🤖 AI Summary
Semantic segmentation performance degrades significantly under out-of-distribution adverse conditions—such as nighttime, fog, and snow—due to degraded visual cues. To address this, we propose a biologically inspired, lightweight input preprocessing method that mimics the human retina’s contrast enhancement (via Difference-of-Gaussians filtering applied to RGB, grayscale, and opponent-color channels) and color antagonism mechanisms. Our approach is plug-and-play: it requires no architectural modifications or model retraining. It is model-agnostic and computationally efficient. Evaluated on Cityscapes, ACDC, and Dark Zurich, the method preserves accuracy on in-distribution data (e.g., clear daytime scenes) while substantially improving robustness and generalization stability under challenging conditions—including low illumination, fog, and snow. This establishes an effective and reliable preprocessing paradigm for semantic segmentation in open-world environments.
📝 Abstract
Inspired by the human visual system's mechanisms for contrast enhancement and color-opponency, we explore biologically motivated input preprocessing for robust semantic segmentation. By applying Difference-of-Gaussians (DoG) filtering to RGB, grayscale, and opponent-color channels, we enhance local contrast without modifying model architecture or training.
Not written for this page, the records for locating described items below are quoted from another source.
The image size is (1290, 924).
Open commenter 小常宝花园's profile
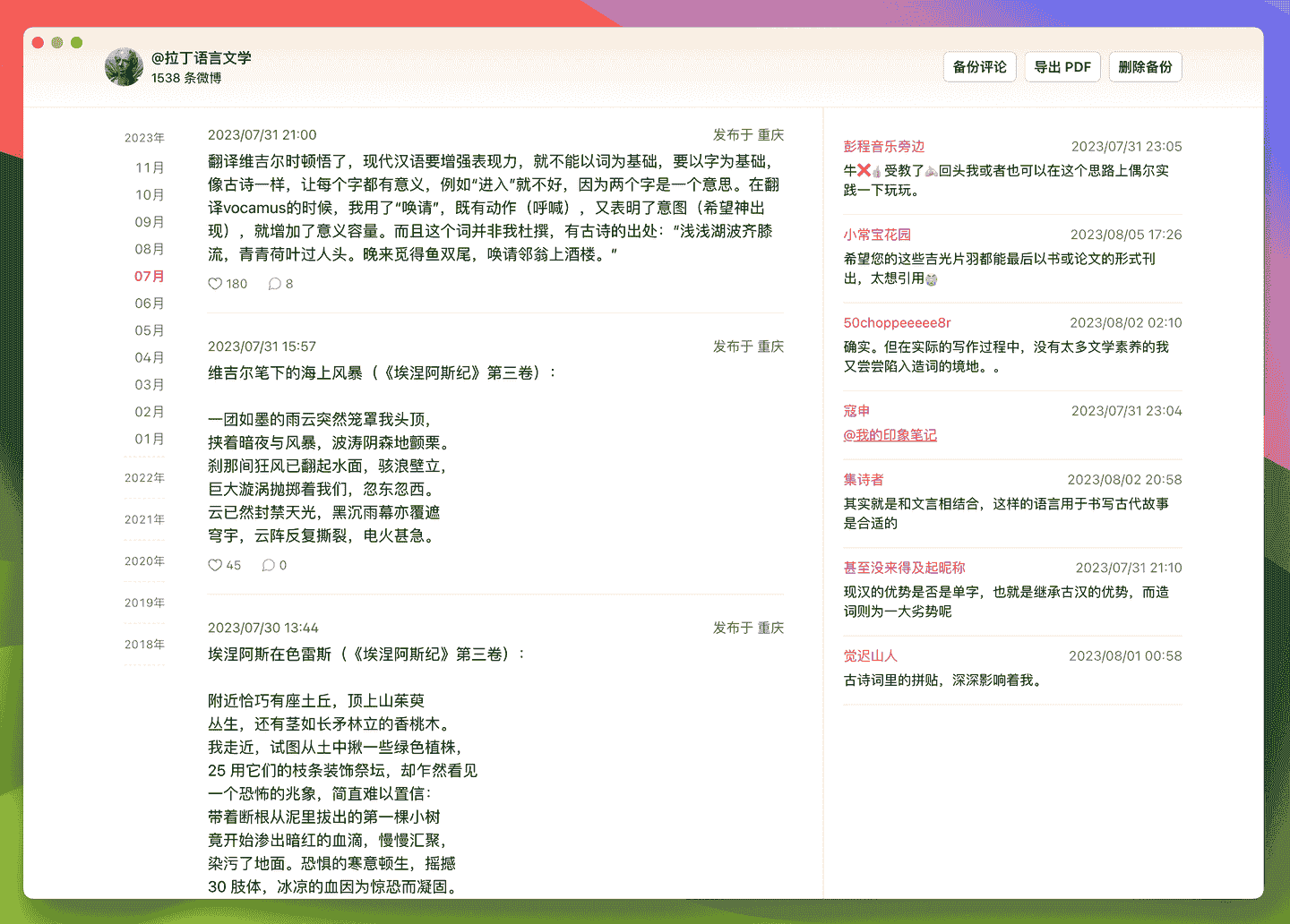pos(877,235)
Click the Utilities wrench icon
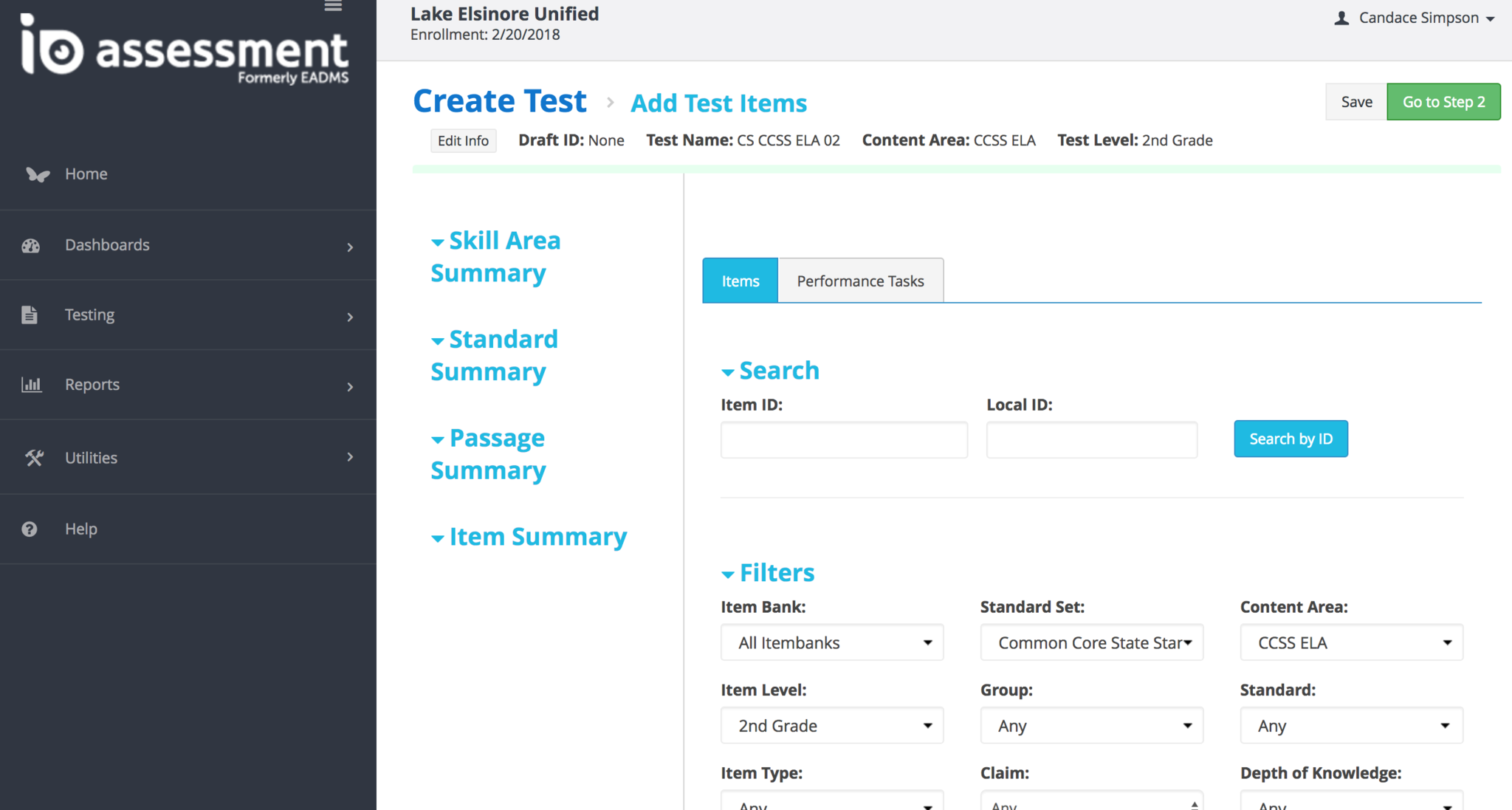 coord(34,458)
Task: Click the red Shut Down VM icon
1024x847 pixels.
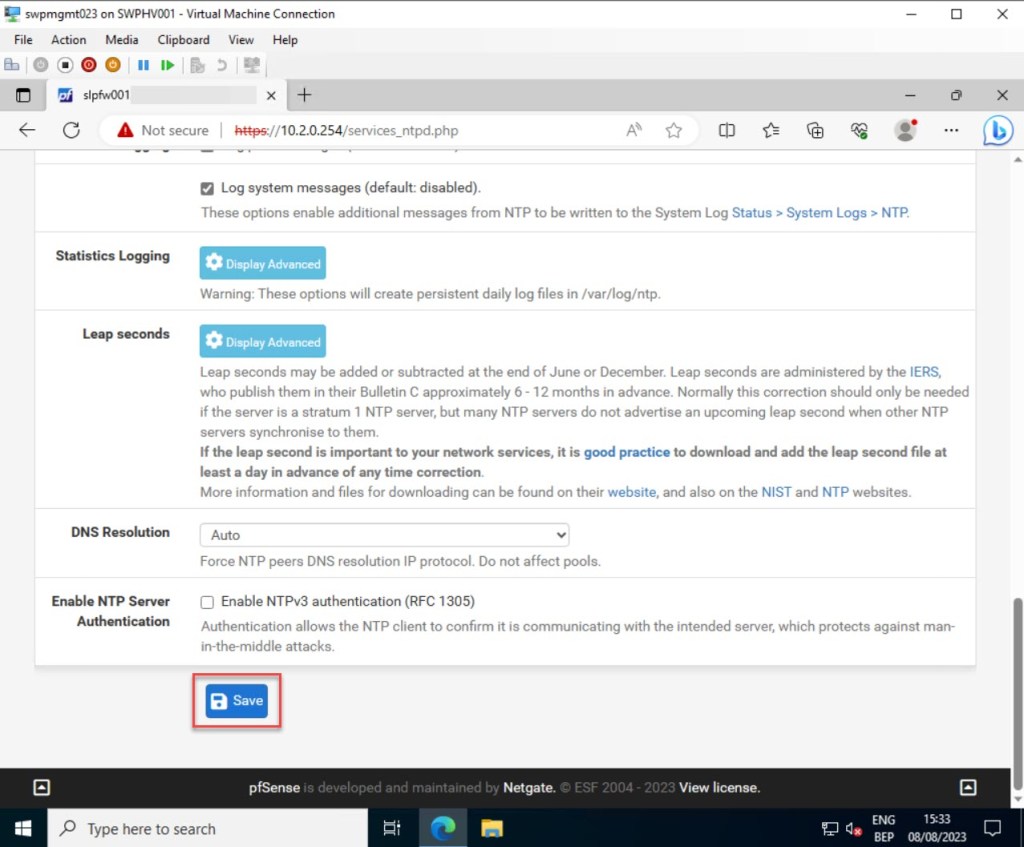Action: click(89, 65)
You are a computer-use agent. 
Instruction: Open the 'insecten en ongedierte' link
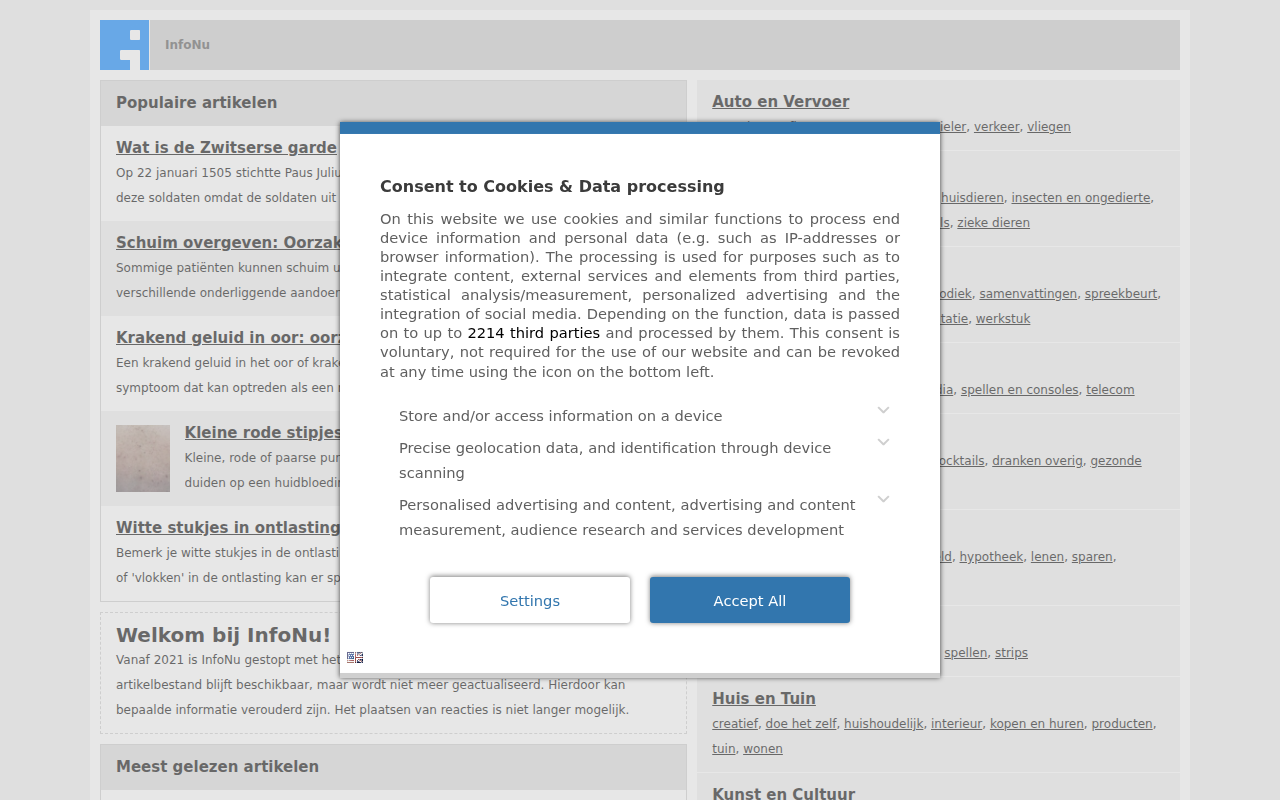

Evaluations on Cityscapes, ACDC, and Dark Zurich show that such preprocessing maintains in-distribution performance while improving robustness to adverse conditions like night, fog, and snow. As this processing is model-agnostic and lightweight, it holds potential for integration into imaging pipelines, enabling imaging systems to deliver task-ready, robust inputs for downstream vision models in safety-critical environments.